En 2002, le gouvernement de Bernard Landry avait doublé cet avantage -- deux ans de salaire de base pour un président démissionnaire à la Caisse --, mais, en 2006, le gouvernement Charest avait réduit cette largesse à un an de salaire, a-t-on indiqué au Devoir hier.
Hier en conférence de presse, Pauline Marois a réclamé un débat en commission parlementaire sur la rémunération des hauts dirigeants des sociétés d'État. La demande est formulée dans la foulée des révélations concernant la juteuse indemnité de départ de 378 750 $ versée à Henri-Paul Rousseau quand il a quitté la présidence de la Caisse de dépôt et placement du Québec pour un poste dans l'empire Power Corporation.
La clause généreuse est étendue à d'autres hauts dirigeants d'organismes publics. Thierry Vandal, le président d'Hydro-Québec recevra 410 000 $, soit 12 mois de salaire, même s'il quitte volontairement ses fonctions. La politique ne s'applique pas dans le secteur privé où les hauts dirigeants ne reçoivent pas d'indemnités quand ils quittent leurs fonctions de leur plein gré.
«Il faut un débat à la commission de l'administration publique pour discuter des règles qui doivent s'appliquer pour nos dirigeants de sociétés d'État. À quels bonis ont-ils droit en fonction des objectifs fixés?», a déclaré Mme Marois, hier après-midi, à ses bureaux de chef de l'opposition officielle, à Montréal.
Au cabinet du premier ministre Jean Charest, on s'est contenté de renvoyer les journalistes aux responsables des emplois supérieurs au Conseil exécutif. La secrétaire générale associée à la communication du Conseil exécutif, Marie-Claire Ouellet, a indiqué que de telles ententes particulières étaient négociées avec les présidents de sociétés d'État à vocation dite «commerciale», comme la Caisse de dépôt, Hydro-Québec et la Société générale de financement, Loto-Québec et la Société des alcools du Québec. Au gouvernement, on fait valoir que les dirigeants de ces sociétés québécoises sont beaucoup moins rémunérés que leurs homologues ontariens.

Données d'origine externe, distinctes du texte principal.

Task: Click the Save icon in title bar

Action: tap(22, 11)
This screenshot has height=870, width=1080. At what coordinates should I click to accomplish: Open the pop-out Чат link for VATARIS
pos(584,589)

Ainsi, le président du gestionnaire de fonds de retraite OMERS reçoit un salaire de 2,24 millions tandis que le président d'Hydro One, en Ontario, encaisse 800 000 $ par an contre 390 000 $ pour le président d'Hydro-Québec.
Pauline Marois pense que cette pratique des primes, née sous le dernier gouvernement péquiste, doit être analysée à la lumière des échanges de dirigeants entre les secteurs privé et public. «Les présidents de sociétés d'État ne sont pas rémunérés à la hauteur de ce qu'ils obtiendraient dans le privé pour gérer des portefeuilles comparables. L'exemple de M. Rousseau est patent à cet égard. Mais on pourrait en prendre d'autres. Certaines rémunérations sont donc considérées comme raisonnables quand on les additionne. Elles s'ajoutent à la rémunération de base pour attirer et conserver des gens dans ces fonctions.»
Mme Marois cite l'exemple du gestionnaire du fonds Teachers' en Ontario, payé environ 1 million annuellement, avec des primes et des bonis pouvant multiplier ce montant par cinq les meilleures années de rendement.
Par contre, le versement de primes même en cas de départ volontaire lui semble plus discutable. «Dans le contexte actuel, c'est sûr que ça choque: la Caisse perd de l'argent, son p.-d.g. quitte de son propre gré et on lui verse une allocation de départ. Ça soulève un débat qui devrait se tenir [...] Il faut des règles claires pour éviter les effets pervers.»
En 2006, Henri-Paul Rousseau a touché 1,9 million de la Caisse sous forme de salaire, d'honoraires et de prime au rendement. En 2007, sa rémunération totale s'est élevée à 1,8 million. L'ex-président a quitté le navire avant que les marchés boursiers ne s'effondrent. La Caisse pourrait faire face à une perte atteignant les 20 % de son actif net, ou 30 milliards, au terme de l'année terminée le 31 décembre dernier, selon certaines évaluations. En outre, l'institution devra sans doute revoir à la baisse la valeur des papiers commerciaux adossés à des actifs qu'elle détient.
Le président du Syndicat de professionnelles et professionnels du gouvernement du Québec (SPGQ), Gilles Dussault, est d'avis que l'ex-président de la Caisse de dépôt devrait rembourser l'indemnité de 378 750 $ qu'il a reçue. «Dans cette affaire, tout est parfaitement légal, mais totalement immoral», a déclaré le président du SPGQ.